*Arbeitsauftrag*.
Geben Sie aus der folgenden Auflistung den Abschnitt von der Zeile mit „This screenshot has height=868, width=1397.“ bis einschließlich der Zeile mit „center [25, 447].“ unverändert wieder.

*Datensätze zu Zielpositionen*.

====================

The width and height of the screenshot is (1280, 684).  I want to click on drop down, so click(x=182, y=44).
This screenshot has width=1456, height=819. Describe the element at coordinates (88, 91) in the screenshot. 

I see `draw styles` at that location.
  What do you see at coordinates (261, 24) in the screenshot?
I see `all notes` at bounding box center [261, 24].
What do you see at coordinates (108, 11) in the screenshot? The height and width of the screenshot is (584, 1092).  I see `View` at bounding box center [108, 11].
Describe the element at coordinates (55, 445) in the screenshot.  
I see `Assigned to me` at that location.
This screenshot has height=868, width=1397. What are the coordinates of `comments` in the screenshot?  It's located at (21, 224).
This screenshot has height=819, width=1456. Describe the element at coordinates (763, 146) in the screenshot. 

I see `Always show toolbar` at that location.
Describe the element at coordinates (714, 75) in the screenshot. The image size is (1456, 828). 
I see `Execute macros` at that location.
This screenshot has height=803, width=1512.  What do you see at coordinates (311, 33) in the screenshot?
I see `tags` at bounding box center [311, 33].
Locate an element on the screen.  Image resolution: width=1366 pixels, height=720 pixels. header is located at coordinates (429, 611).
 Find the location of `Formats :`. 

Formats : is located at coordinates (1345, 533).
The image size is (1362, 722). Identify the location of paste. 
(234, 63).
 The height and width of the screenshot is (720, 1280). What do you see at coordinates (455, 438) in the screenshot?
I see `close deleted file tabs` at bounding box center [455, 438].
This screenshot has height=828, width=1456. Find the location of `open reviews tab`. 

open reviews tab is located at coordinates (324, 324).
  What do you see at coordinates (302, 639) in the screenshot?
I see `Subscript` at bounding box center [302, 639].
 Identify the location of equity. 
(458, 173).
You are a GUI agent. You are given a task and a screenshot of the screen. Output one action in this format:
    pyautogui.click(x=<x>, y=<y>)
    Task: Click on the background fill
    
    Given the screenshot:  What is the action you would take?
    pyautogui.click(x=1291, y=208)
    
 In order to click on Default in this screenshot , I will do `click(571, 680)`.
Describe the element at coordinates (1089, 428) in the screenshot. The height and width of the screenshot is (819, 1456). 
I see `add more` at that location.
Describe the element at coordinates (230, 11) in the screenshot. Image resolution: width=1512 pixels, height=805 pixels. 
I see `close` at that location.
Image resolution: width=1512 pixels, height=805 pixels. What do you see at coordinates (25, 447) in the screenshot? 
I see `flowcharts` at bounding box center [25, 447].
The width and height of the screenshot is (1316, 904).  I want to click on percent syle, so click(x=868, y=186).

====================

*Erledigte Aufgabe*.
This screenshot has height=868, width=1397. What are the coordinates of `comments` in the screenshot?  It's located at (21, 224).
This screenshot has height=819, width=1456. Describe the element at coordinates (763, 146) in the screenshot. 

I see `Always show toolbar` at that location.
Describe the element at coordinates (714, 75) in the screenshot. The image size is (1456, 828). 
I see `Execute macros` at that location.
This screenshot has height=803, width=1512.  What do you see at coordinates (311, 33) in the screenshot?
I see `tags` at bounding box center [311, 33].
Locate an element on the screen.  Image resolution: width=1366 pixels, height=720 pixels. header is located at coordinates (429, 611).
 Find the location of `Formats :`. 

Formats : is located at coordinates (1345, 533).
The image size is (1362, 722). Identify the location of paste. 
(234, 63).
 The height and width of the screenshot is (720, 1280). What do you see at coordinates (455, 438) in the screenshot?
I see `close deleted file tabs` at bounding box center [455, 438].
This screenshot has height=828, width=1456. Find the location of `open reviews tab`. 

open reviews tab is located at coordinates (324, 324).
  What do you see at coordinates (302, 639) in the screenshot?
I see `Subscript` at bounding box center [302, 639].
 Identify the location of equity. 
(458, 173).
You are a GUI agent. You are given a task and a screenshot of the screen. Output one action in this format:
    pyautogui.click(x=<x>, y=<y>)
    Task: Click on the background fill
    
    Given the screenshot:  What is the action you would take?
    pyautogui.click(x=1291, y=208)
    
 In order to click on Default in this screenshot , I will do `click(571, 680)`.
Describe the element at coordinates (1089, 428) in the screenshot. The height and width of the screenshot is (819, 1456). 
I see `add more` at that location.
Describe the element at coordinates (230, 11) in the screenshot. Image resolution: width=1512 pixels, height=805 pixels. 
I see `close` at that location.
Image resolution: width=1512 pixels, height=805 pixels. What do you see at coordinates (25, 447) in the screenshot? 
I see `flowcharts` at bounding box center [25, 447].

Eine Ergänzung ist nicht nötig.